6 tips to help set a mealtime example for your kids

6 tips to help set a mealtime example for your kids

Children watch and follow what you do, at mealtimes too

Lucille Beseler, RDN

Is co-author of Nurturing with Nutrition and a former president of the Academy of Nutrition and Dietetics representing over 100,000 Nutrition professionals, while also active as a clinical dietitian in South Florida.

Article in collaboration with: Melanie Bazarte, PhD

Be a mealtime role model for your kids. These 6 tips can help!

Kids watch everything you do, and think you're the example they should follow. That's true, whether it's how you work, relax, drive, exercise and eat. So you need to realize that they learn their nutritional habits from watching, not listening. What you DO is more important than what you SAY!

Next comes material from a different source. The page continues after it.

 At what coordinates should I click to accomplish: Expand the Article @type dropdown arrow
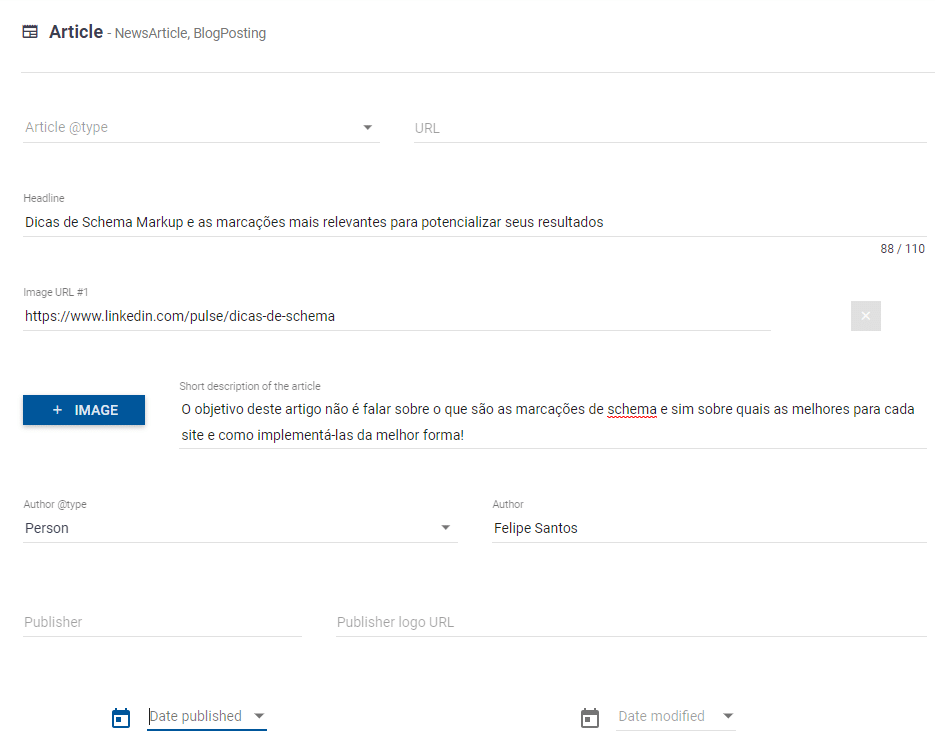pos(367,128)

  1. Skipping meals, especially breakfast, says fueling our bodies is not important. Studies say kids perform better in school with breakfast.
  2. Drinking soft drinks while your child drinks milk gives the child the idea that nutrient-empty and often caffeine-loaded drinks are an acceptable alternative.
  3. Buying unhealthy food says you don't care what you eat. 
  4. Obsessing about weight, fat, calories, and fats in food says food is our enemy instead of our friend. Fat is an important part of a growing child's diet.
  5. Serving foods you dislike and don't eat, then expecting your child to eat them says, "Do as I say, not as I do," and is not being a good role model.
  6. Shoveling in food while you're in the car, at the refrigerator, while watching a screen or in your bedroom says you can do the same thing, even though those bad habits can lead to increased weight gain.